Charlie?... Está bem, podem chamar-lhe Charlie, é um nome bonito, lembra o outro dos pés tortos, aquele… que era palhaço.



© CybeRider 2015

2 comentários:

Mário Rodrigues disse...

Meu bom amigo António. Se tu matas, eu profetizo...

"Empalados em arenas.

...Segui pelo corredor até ao fim. O corredor era bastante largo e longo. No chão uma alcatifa vermelha, as paredes forradas a nogueira eram relativamente baixas. Ao longo do corredor, junto das paredes estavam figuras de dezenas de pessoas. Todas eram conhecidas. Cantores, pintores, escritores, cientistas, filósofos, etc... Como se fosse estatuas de cera... No final do corredor depois de descer dois suaves degraus encontro duas enormes portas de madeira muito clara parecia abeto ou faia...

● **Instruções de trabalho**:
[1] Segundo a passagem citada, de que cor era a alcatifa no chão do corredor?
[2] Transcreva palavra por palavra o trecho da passagem citada que começa com as palavras "Charlie?... Está bem, podem" e termina com "matas, eu profetizo...".
As linhas que vêm a seguir não têm qualquer relação com a passagem citada.

● **Extrato de dados**:
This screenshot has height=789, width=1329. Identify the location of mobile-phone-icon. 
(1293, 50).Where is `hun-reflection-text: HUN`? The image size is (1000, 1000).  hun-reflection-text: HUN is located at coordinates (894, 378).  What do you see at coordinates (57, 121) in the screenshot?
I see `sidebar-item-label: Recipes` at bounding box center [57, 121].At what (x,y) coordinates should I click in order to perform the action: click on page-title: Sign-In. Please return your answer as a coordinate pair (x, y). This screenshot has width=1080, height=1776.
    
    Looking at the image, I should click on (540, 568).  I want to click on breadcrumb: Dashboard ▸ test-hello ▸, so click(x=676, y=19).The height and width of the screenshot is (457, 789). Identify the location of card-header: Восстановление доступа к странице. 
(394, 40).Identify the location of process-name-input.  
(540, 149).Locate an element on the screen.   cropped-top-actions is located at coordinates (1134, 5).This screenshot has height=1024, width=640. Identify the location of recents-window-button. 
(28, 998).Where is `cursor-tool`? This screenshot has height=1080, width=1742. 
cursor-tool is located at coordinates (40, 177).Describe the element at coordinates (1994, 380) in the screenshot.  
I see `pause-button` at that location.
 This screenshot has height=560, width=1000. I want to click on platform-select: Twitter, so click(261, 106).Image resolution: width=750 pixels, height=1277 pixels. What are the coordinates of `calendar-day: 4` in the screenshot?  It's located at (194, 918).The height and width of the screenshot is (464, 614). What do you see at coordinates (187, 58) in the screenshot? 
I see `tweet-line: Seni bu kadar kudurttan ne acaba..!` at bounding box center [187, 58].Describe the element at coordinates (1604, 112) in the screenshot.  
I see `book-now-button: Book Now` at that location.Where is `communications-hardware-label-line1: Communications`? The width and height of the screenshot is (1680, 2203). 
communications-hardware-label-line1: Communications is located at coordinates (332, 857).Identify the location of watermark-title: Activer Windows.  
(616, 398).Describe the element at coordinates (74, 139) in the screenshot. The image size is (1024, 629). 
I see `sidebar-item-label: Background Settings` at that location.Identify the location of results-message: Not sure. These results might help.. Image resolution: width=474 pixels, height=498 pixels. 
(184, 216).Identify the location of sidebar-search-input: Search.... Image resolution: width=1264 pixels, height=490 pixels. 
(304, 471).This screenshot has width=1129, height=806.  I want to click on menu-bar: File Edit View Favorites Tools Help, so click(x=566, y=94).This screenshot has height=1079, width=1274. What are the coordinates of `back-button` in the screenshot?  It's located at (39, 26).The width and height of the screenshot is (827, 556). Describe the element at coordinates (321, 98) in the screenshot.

● **Respostas ao exercício**:
[1] Vermelha.

[2]
Charlie?... Está bem, podem chamar-lhe Charlie, é um nome bonito, lembra o outro dos pés tortos, aquele… que era palhaço.



© CybeRider 2015

2 comentários:

Mário Rodrigues disse...

Meu bom amigo António. Se tu matas, eu profetizo...